Plus, there are two added benefits to the Inheritance trust. First, you may also be able to protect your child’s inheritance in the event he ends up in financial trouble. Second, it can also avoid probate.
How the Karp Law Firm Inheritance Trust keeps assets in your family
- Our firm will create an Inheritance Trust for your child. If you have more than one child, each child will have his/her own Inheritance Trust.
- Your child will be the primary beneficiary. He/she will also be the trustee of the trust upon your passing.
- The Inheritance Trust is the beneficiary of your revocable trust and/or any insurance policies you have. Upon your death if you are single, or upon the death of both you and your spouse if you are married, these assets will flow into your child’s Inheritance Trust.
- Under the provisions of the Inheritance Trust, your child, as the trustee, will have full access to the principal and income during your his/her lifetime. In accordance with trust provisions, your child is free to use the funds for his/her own benefit and for his own children’s benefit. That means your child can never say that parents were “ruling from the grave.”
- It also means that your child can avoid telling the spouse, I won’t share this money with you. Instead, your child can explain that you left money to him/her in trust, to be used for specific purposes, and as trustee, has a legal obligation to honor the terms of the trust. That’s a far more palatable explanation.
Protecting your grandchildren in the event of your child’s death
A key feature of the Inheritance Trust is that it allows you to name the beneficiary(ies) who will receive any funds remaining in the Inheritance Trust when your child passes on. Most people name their grandchildren as beneficiaries. In the event your grandchildren are still young when your child passes, you should also name a trustee to hold and manage their money. Many people name another one of their children as trustee should this occur, directing them to use the money for the grandchildren’s health, education, support and maintenance. You can also set a specific age at which the funds will be released to the grandchildren.

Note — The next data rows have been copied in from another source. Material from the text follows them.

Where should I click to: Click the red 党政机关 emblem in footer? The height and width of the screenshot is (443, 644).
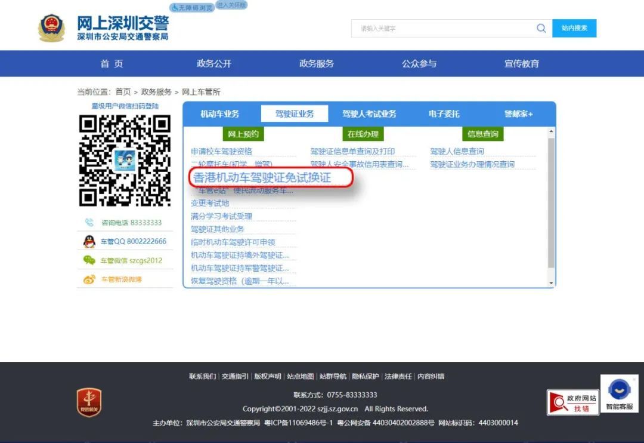[89, 402]
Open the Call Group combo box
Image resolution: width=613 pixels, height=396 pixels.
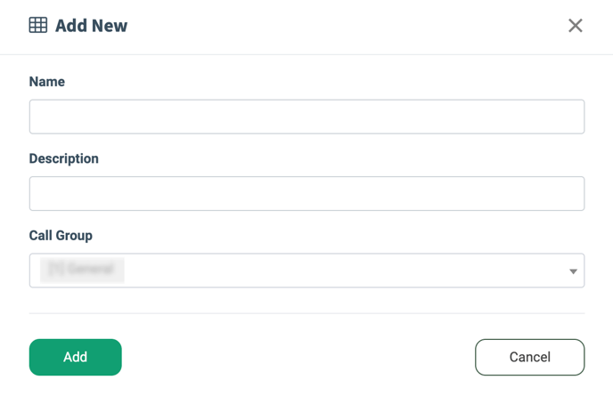(307, 271)
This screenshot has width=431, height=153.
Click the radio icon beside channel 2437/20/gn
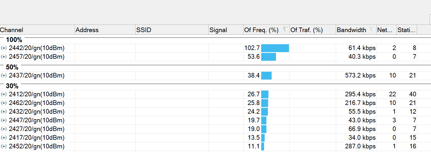(x=4, y=76)
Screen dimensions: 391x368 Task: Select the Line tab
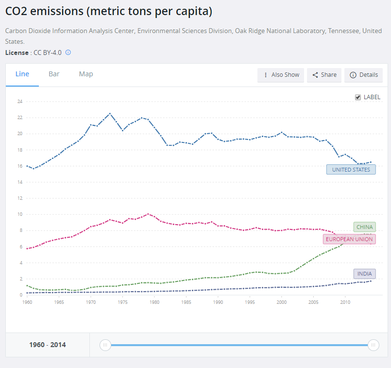(22, 74)
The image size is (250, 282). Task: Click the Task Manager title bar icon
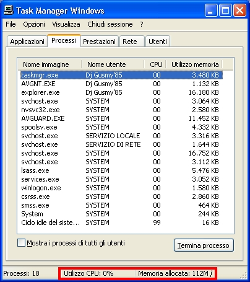coord(9,10)
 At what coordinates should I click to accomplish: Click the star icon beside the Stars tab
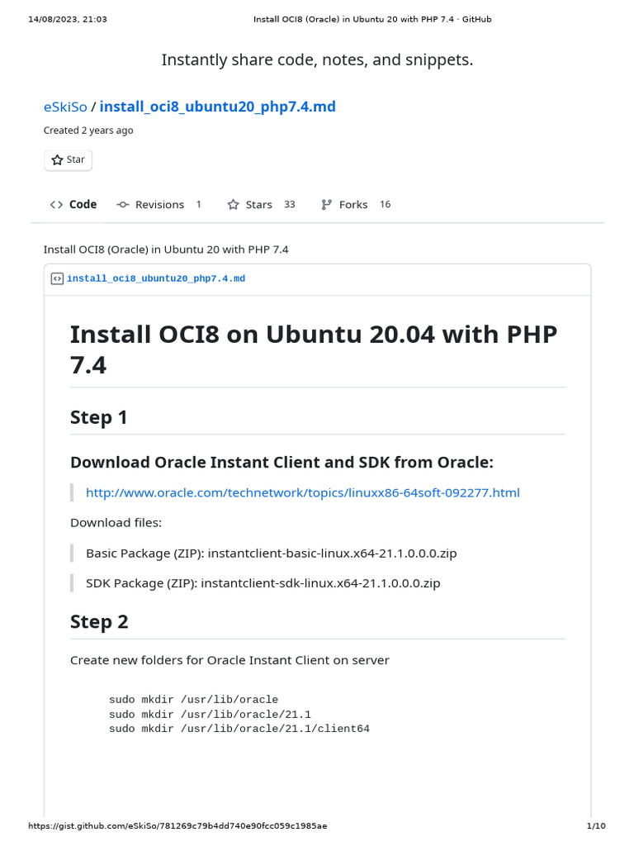point(234,205)
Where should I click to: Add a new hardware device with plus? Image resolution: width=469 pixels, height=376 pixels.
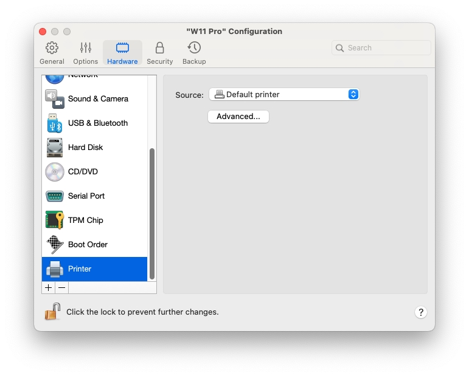49,287
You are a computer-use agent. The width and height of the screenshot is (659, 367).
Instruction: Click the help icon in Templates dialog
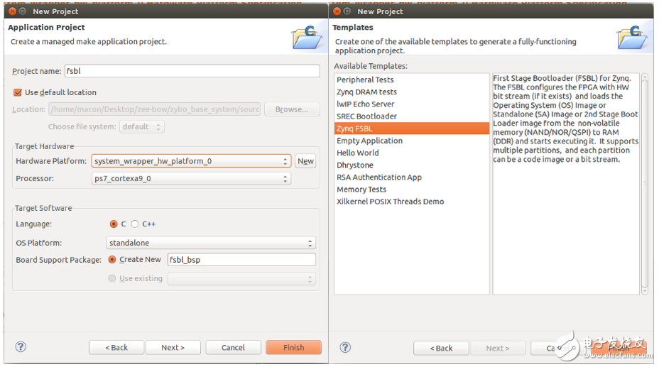tap(345, 347)
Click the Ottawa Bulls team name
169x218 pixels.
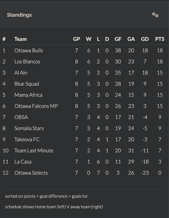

Your child, the original Inheritance Trust trustee, has the power to alter beneficiaries, but ONLY if a beneficiary is another of his children, or another one of your children or grandchildren.
If your child dies without any children of his own, the Inheritance Trust can direct that any unused funds will be divided among your blood relatives, generally the deceased child’s surviving siblings and your other grandchildren.
Summary: Benefits of an Inheritance Trust
- The money belongs to your child. Your child has complete access to the trust principal and income.
- Divorce protection. The funds you pass to your child through the Inheritance Trust are not a joint asset with his/her spouse. Therefore, the money is protected from the spouse if your child divorces.
- Easier on your child’s marriage. Leaving money in trust specifically for your child makes it easier for your child to keep it separate from his/her marital funds. Most spouses will find it more palatable to hear, This money was left in trust by my late parents specifically for me and for their grandchildren, rather than, I have this money, but I want to keep it separate.
- The money stays with your own blood relatives. When your child passes away, any funds remaining in the trust will be distributed to your child’s children (your grandchildren), or to your other children.